Learn a lesson from the recent storm

By Tom Phelan - ReminderNews
Feature Article - posted Wed., Aug. 31, 2011
Contributed
- Contributed Photo

Connecticut's recent unwelcome visitor – Irene – wreaked devastation on many of the state’s 169 towns and cities. Some were relatively unscathed, while citizens in others endured daily life without power for many days after the storm.

So what lessons did you learn from the most recent brush with Mother Nature? Were you ready, or do you just consider yourself lucky? Whatever your answers, just remember this: hurricane season is far from over. There will be more storms. Some may fizzle out, never amounting to more than a tropical storm. Others might bounce about the Atlantic and Caribbean, whip into a category 3 or 4 hurricane, and take direct aim on the nation's east coast.

Will you roll the dice again, counting on the state's history of dodging at least the most significant meteorological events? If you are smart, you will take this opportunity to learn a few lessons before the storm passes from the news.

Loss of electrical power makes the most impact on homeowners. Two days after the storm left the state, I overheard a customer jokingly ask a store clerk if there were any generators left in the store. The clerk said the shelves were cleaned out. Then he added, “But we expect to see most of them come back this week.” It is an ethically unsound tactic, but apparently many people hurried to the store to buy a portable unit before the storm hit, planning to return it if their power did not go out. A better suggestion for you might be to rent a generator unit as a storm approaches, and use it if necessary, returning it when you get power back.

Many responsible homeowners have chosen to install an in-line generator to back up their power source whenever they lose it. Others lay out the expense for a small portable unit that can keep the refrigerator and freezer going until their home is back online. The expense of a back-up solution rises with the power capacity you require of a unit. An installed solution will cost a lot more than portable equipment.

Think about this. If your home is located on the edge of the power grid's trunk, your area may experience pretty frequent outages from storms. Check with your neighbors, and get the outage history for your area.

Just before the storm arrived, I made a quick trip to the store. The first supermarket was completely out of bottled water of any kind and size. Shocked customers were buzzing about where they could find water to put on their pantry shelves. The simple answer is to buy a case or two of water, or some large bottles, and keep them in a storage area. Rotate your stock every once in a while. Just remember to buy it when you don’t need it. As the storm approaches, clean your bath tub well, and fill it with water for bathing, flushing the toilet, and washing dishes.
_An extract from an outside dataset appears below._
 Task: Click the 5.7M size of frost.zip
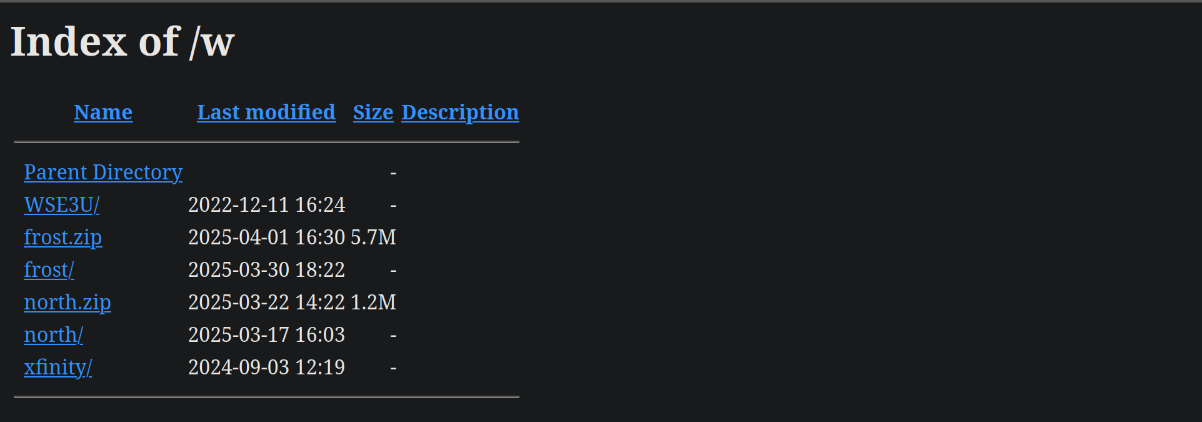pos(374,238)
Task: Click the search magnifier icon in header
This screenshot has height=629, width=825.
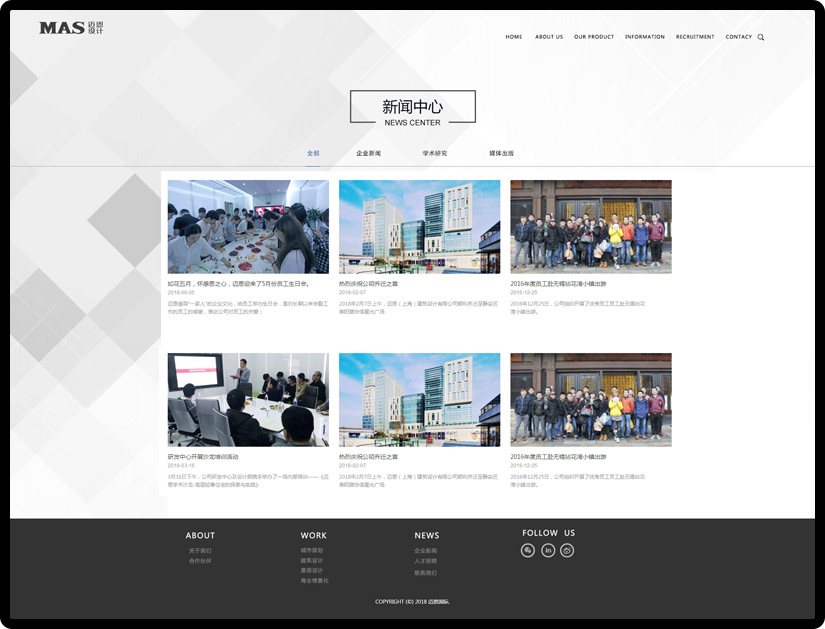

Dealing with the sheer volume of a storm's water and the pace with which it attacks your property can be a tremendous challenge. The first thing to think about is keeping it outside of your house. The next most important action is getting it away from your house as quickly and completely as possible. A sound roof to collect the water, and the gutters and drainpipes that can carry it away act as an effective defense system. Even if you didn’t suffer a roof failure in the recent storm, it's a good idea to inspect your roof thoroughly now, after the severe weather, to see if shingles or flashing are loose or missing.

Inspect the gutters. They might be littered with leaves ripped off in the last storm, and access to drain pipes might be blocked. Get them cleaned out, and be confident they will work well in the next test. Pay special attention to the bottom of the drainpipes. There should at least be splash blocks there to send the water away from the house. For a better solution, add extensions at the bottom elbow to divert the flow away from the house's foundation by another 6 feet or so.

Take a ride around your neighborhood, and note the size and condition of the trees that were taken down entirely or at least split apart. Assess your own trees for strength and the potential damage they may cause. It might be worth having a professional tree man on site to prune away some of the bulk and susceptible limbs. Be especially attentive to trees with long enough reach to damage your house.

Even if we don’t have another hurricane or tropical storm come our way this season, don't forget about the winter to come. Last year we lost a lot of trees and suffered a lot of damage to houses and barns, due not only to the weight of the snow, but also from high wind velocity. Whatever you do to protect your home this season will also help you withstand the hostile weather to come over the next six months.